Cyril Kovarsky
Cyril Kovarsky joined
Accor on April 1 as senior vice president of global sales after serving as senior vice president of corporate
sales for business services at Orange, a French multinational
telecommunications corporation. He spoke with BTN Group editorial director
David Meyer about his approach, including the fact that technology is driving
two Accor priorities: facilitating communication between sales and
property-level employees and a digital meeting-planning tool.
How has your telecom experience served you so far in
this role?
We have a lot of similar
things between telecommunication and hospitality. Since I was a director for seven
years of the operation of Orange for the retail market, I was the head of the Orange
shops. A hotel is quite like a shop: It’s about the place, the product and the
customer. And corporate sales is the same: Take care of your internal people.

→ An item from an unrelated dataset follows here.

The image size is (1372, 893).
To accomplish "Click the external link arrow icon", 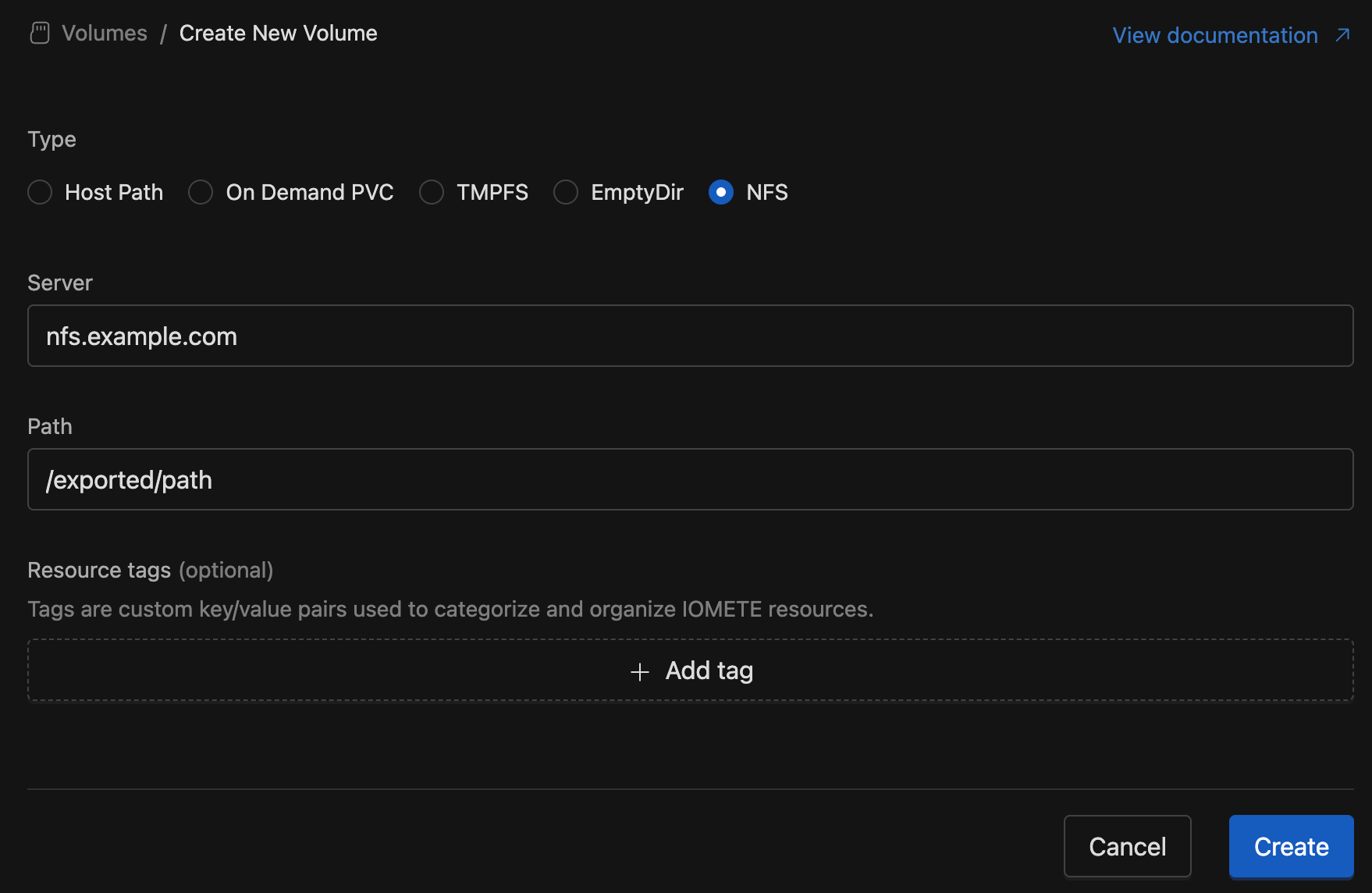I will pos(1342,35).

Take care of the travel manager. You have to take care of the IT guys and the
personal assistants. If you don't know them, it could be an issue.
The Accor sales team is using Salesforce, and you're
deploying a hotel portal, Accor New Application for Integrated Sales, so Accor
service people can also access the information. Are you on track?
We call it ANAIS within
Accor. It's part of a €225 million digital program launched by Accor chairman
and CEO Sebastien Bazin at the end of 2014, and it's rolled out quite quickly. By the end of the year, all the
hotels will have these ANAIS tools. ANAIS helps the sales team better manage
all their corporate relationships on our strategic and key accounts. The sales
guy has a lot of work [with the corporate client], I know, but the GM is in a
relationship with the guest and listens to the guest. I need to have that
information. We can put everything in ANAIS, and the guys in charge of the
global account can see everything that happened. It will be more efficient for
our guest or client.
You're in charge of a new meetings, incentives and
corporate events initiative for Accor. Why did you take this on and how are the
tools working for that?
Within the [larger digital
initiative], I am now the head of a MICE program [with the goal] to digitize
our meeting-planning tools. I come from a [different] company and industry, and
I saw it was difficult for my personal assistant to order a small meeting. It's
not only the job of the manager of procurement to buy meetings, incentives and
corporate events. The PAs of the sales manager buy MICE every day. If we can
facilitate the life of these people, who are also our [corporate] clients, it's
a huge market. It's quite tricky, though, because it's always a balance between
procurement and going directly to the final clients who will order.
When then will the tool be available to them?
I hope at the beginning of
2016. Depends on how fast we can roll out the technology solution. We need to
finish discussing it with our partners, but I want a tool in the hands of
meeting planners that can make life easier for them. We are also looking at
ways to announce our presence in the United States in the MICE market. These
are my two priorities.
There’s good demand in the MICE market today. It has
increased from the past couple of years, yes?
Yes, for sure. There's a
big demand. I understand that the decision can take two or three years before
the event. We have to work now for the big MICE business in 2018. It's
long-term. [Smaller] corporate meetings can be short-term, but we need the tool.
How many properties do you have in the United States
today?
We have eight hotels total
in the U.S. It's 2,534 rooms. Seven are Sofitel.
How large is the corporate sales team, and how many
are focused on the United States?
We have 750 people on our global
sales team, with 50 focused on the U.S.
Wow. That's a big commitment.
Yes. We are small in number
of hotels in the U.S. today, but the U.S. is one of our feeder markets, and
this is a huge market for us. The U.S. is the only market where the sales VP
and the distribution VP report directly to me.
You're putting a lot of focus on the MICE space.
Clearly, it's a big piece of business, but why there, as opposed to the transient
business accounts?
When you are new, if you have an idea, you push it to see if it is a good idea. Can I make my mark and do this idea? It's my focus. It's very important for Accor as one of the pillars of its digital program, along with the midmarket and B2B. I don't have to focus on only one.